Ideas that should be backed by effective policies: the policies and ideas of freedom, Western values, America's Christian roots, and the fight against pov­erty through growth. And, above all, the determina­tion that the model of an open, democratic society should win out against the threat of populism.

The common aim of defeating the "21st century socialism" agenda requires having a sense of respon­sibility. Emphasis must be placed on what brings together, rather than what sets apart.

In the same way, the political forces of Latin America that share those principles should open up to new forms of cooperation and increased integra­tion in order to create winning democratic alterna­tives for governments across the entire region.

If Latin America is an essential part of the West, we cannot afford the luxury of leaving the region in the hands of totalitarian regimes. We must take action and join forces against those who do not believe in the ideas that are embraced by free soci­eties. Europeans and Americans have the moral obligation to support every initiative that brings out the best in democracy.
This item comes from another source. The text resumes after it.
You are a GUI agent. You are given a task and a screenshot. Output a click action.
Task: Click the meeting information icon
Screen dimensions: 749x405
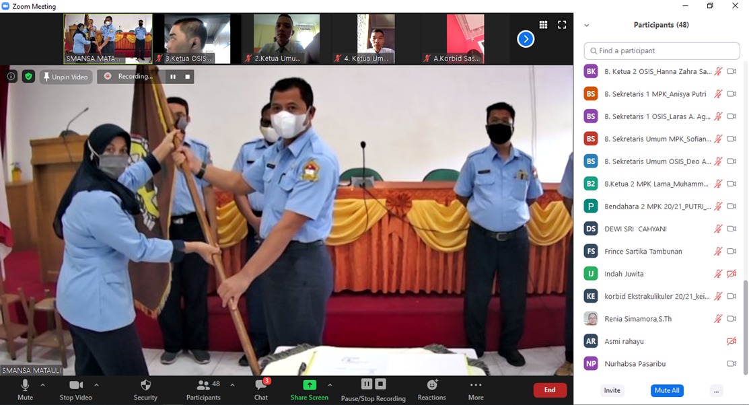pyautogui.click(x=11, y=76)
Colombia is an example of what is at stake in Lat­in America. Colombia is a democracy with a decent government. Colombian democracy is threatened both by terrorist groups and by narco-guerrillas. Colombia deserves our full support. This is a moral obligation and also in our interest if we want to pre­serve freedom.

Margaret Thatcher and Ronald Reagan's dream of a transatlantic area that advocates freedom to all humanity is still in force. This dream must encour­age us not to forget about Latin America.

In the current context of constant threats and risks, being oblivious to the future of this region would be a mistake of great dimensions. It is impor­tant that we help to build a network in Latin Amer­ica of political institutions, parties, and individuals that regard freedom as a supreme value.

If we manage to take on this challenge, success will be guaranteed. History has proved that freedom can be achieved, provided that the appropriate action is taken by the people who truly believe in it.

Latin America is denied nothing. We know that there is still a great deal of work to do and that there are no shortcuts to prosperity. We know that free­dom and progress are possible for all Latin America, and that success will come if we persevere in our work toward the ideas of openness, democracy, and freedom.

We are convinced that this project is possible. Our proposals are contained in this small book.

FAES Foundation knows that ideas need com­mitted individuals to carry them out and bear fruit. That is why we are determined to work alongside our friends in Latin America and outside the region, especially The Heritage Foundation, in order to ensure that the ideas of freedom, democracy, and justice triumph throughout the entire American Continent.